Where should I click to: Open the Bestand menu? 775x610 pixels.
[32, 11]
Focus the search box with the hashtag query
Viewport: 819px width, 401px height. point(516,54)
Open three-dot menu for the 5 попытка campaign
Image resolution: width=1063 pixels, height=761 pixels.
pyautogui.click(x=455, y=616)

TASK TO CARRY OUT - All records are to be retyped exactly. None may be omitted.

WRITTEN ANSWER -
Where should I click to: Open the Bestand menu? 775x610 pixels.
[32, 11]
Focus the search box with the hashtag query
Viewport: 819px width, 401px height. point(516,54)
Open three-dot menu for the 5 попытка campaign
Image resolution: width=1063 pixels, height=761 pixels.
pyautogui.click(x=455, y=616)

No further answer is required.